Muthaura flown out to SA due to heart ailment

Business

By Standard Team

A smiling Head of Civil Service Francis Muthaura, flashing thumbs up as he was wheeled to a chartered plane, was a reassuring image that he was on the road to recovery as he was airlifted to South Africa.

Government Spokesman Alfred Mutua later said Muthaura who had suffered a heart problem arrived at Sunninghill Hospital in Johannesburg in stable condition and is expected to undergo surgery.

Friends, relatives and top Government officials who visited Muthaura in hospital before his flight shortly after 9am, said he was in a jovial mood while chatting them up.

"He even invited me for breakfast," said one associate who asked not to be named. "As usual he was asking a lot of questions," he said.

Daughters, Susan, a lawyer, and Patricia, a medical doctor, wife Dr Frank Mwongera and Dr Charles Kariuki, accompanied Muthaura

Muthaura’s only son Paul, also a lawyer, is away in Europe.

Sources said apart from Sunninghill enjoying superior facilities, the move to South Africa may have been prompted by the fact that Mathaura could not rest much at the Nairobi Hospital where visitors streamed in virtually all day.

Muthaura was driven from hospital in an ambulance to Wilson Airport where he and his personal doctors took an Amref Citation chartered plane at about 9.15 am.

Finance Minister Uhuru Kenyatta talks to Head of Public Service Francis Muthaura before he was flown to South Africa for specialised treatment, on Wednesday. [PHOTOS: COURTESY]

Mutua, who was among those who went to see him off, said tests done on Muthaura indicated he had narrow arteries to his heart but the heart itself "is pumping normally".

"The decision was taken that it is always better to treat these ailments early and that he needs to undergo further tests and a possible procedure," said Mutua.

Back to work

It is expected that Muthaura will stay at the hospital for a week or two after which, according to Mutua, he would be back to work.

Before the plane departed, Mutua and Finance Minister Uhuru Kenyatta posed for photographs with Muthaura as he lay on his stretcher.
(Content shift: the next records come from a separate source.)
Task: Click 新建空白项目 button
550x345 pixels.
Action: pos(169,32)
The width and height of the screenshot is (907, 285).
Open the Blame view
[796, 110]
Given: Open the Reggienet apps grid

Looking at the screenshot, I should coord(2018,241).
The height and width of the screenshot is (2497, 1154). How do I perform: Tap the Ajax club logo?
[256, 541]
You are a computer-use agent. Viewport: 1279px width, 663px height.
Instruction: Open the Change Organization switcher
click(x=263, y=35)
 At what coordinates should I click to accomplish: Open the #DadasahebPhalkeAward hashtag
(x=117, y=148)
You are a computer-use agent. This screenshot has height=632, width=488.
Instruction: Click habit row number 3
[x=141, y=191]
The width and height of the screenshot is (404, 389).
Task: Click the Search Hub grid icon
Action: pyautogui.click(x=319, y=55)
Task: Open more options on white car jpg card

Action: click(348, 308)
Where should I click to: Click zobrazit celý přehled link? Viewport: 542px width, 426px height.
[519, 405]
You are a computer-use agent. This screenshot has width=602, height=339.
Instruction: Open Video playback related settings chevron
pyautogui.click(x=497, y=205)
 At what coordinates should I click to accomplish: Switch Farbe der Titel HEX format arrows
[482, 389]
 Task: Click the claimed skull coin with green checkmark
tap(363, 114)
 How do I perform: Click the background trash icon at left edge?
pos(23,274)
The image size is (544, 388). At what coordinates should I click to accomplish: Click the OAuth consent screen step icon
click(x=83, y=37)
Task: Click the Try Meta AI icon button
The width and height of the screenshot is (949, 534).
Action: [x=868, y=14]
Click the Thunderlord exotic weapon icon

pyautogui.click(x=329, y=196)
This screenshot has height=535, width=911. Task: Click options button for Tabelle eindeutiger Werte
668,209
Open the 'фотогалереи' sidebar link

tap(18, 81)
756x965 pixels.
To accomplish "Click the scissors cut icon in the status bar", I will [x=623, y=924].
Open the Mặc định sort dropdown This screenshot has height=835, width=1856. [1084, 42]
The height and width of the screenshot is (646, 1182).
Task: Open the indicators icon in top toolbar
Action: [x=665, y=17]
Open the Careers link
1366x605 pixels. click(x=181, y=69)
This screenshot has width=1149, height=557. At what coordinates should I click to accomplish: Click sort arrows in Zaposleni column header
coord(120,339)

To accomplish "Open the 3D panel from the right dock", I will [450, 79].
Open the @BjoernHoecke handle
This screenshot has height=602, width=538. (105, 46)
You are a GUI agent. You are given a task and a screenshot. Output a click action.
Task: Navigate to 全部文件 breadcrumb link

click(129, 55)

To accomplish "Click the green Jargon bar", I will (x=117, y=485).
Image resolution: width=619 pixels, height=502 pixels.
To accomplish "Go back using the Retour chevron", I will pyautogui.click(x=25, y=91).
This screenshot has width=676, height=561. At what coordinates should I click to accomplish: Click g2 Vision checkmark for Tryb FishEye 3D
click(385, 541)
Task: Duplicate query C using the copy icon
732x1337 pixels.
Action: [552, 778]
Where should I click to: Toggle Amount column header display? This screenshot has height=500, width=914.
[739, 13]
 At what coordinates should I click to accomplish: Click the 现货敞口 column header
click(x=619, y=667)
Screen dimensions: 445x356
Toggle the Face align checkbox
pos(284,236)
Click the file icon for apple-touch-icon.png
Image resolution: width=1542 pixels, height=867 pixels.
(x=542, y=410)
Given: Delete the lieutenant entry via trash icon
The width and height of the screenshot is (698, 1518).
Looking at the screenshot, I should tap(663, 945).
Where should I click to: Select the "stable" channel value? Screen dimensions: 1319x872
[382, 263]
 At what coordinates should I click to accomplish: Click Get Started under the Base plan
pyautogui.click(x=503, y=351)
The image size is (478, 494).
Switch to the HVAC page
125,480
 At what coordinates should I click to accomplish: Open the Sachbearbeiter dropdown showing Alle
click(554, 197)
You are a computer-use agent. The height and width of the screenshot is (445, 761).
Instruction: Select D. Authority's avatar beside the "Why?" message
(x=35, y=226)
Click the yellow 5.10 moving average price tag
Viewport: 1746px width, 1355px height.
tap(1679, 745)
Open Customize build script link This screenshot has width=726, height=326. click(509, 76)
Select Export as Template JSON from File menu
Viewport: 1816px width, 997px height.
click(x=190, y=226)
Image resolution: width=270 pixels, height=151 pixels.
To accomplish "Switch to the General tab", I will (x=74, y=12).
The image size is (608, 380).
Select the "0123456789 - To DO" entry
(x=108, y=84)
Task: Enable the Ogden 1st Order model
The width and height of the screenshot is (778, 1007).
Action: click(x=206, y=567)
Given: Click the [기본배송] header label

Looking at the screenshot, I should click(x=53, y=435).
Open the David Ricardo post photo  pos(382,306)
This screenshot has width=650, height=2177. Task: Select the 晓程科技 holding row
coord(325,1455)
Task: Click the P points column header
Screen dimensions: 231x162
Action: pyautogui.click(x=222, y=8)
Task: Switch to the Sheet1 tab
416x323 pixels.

Also present at the airport was Internal Security Minister George Saitoti, former minister Raphael Tuju and NSIS boss Michael Gichangi.

Security was tight before the ambulance and ministers’ cars arrived. Journalists were barred from the area where the stretcher was placed inside the airport.

Muthaura spent three days at the Nairobi Hospital’s High Dependency Unit ward, where his doctors monitored him while undertaking tests.

President Kibaki visited him twice before leaving for Libya, as did several other senior Government officials.

Symptoms of narrowed arteries include stroke, heart attack, heart disease where one feels pain in the chest and peripheral vascular disease, according to multiple online medical sources.

Patients are advised to see a doctor if they experience crushing pain in the chest accompanied by nausea, vomiting sweating, shortness of breath, weakness or intense feelings of anxiety.

Sunninghill is a chain of 49 private hospitals and trauma services in South Africa; three of which are managed under public-private partnerships. The hospital website declares: Cardiology has become synonymous with the name Netcare Sunninghill Hospital. The high technology and expertise of our cardiologists ensures our cardiac patients receive world-class treatment.

"Patients requiring complicated cardiac intervention have been part of live workshops that have been beamed to national and international cardiac congresses."

"Doctors expect him to be back within a week or two. The kind of procedure he might undergo is carried out a lot and the hospital he is visiting does about 40 cases a week," Mutua said, in his statement.

"Ambassador Muthaura is expected to have a very good outcome and to be back to his normal work routine."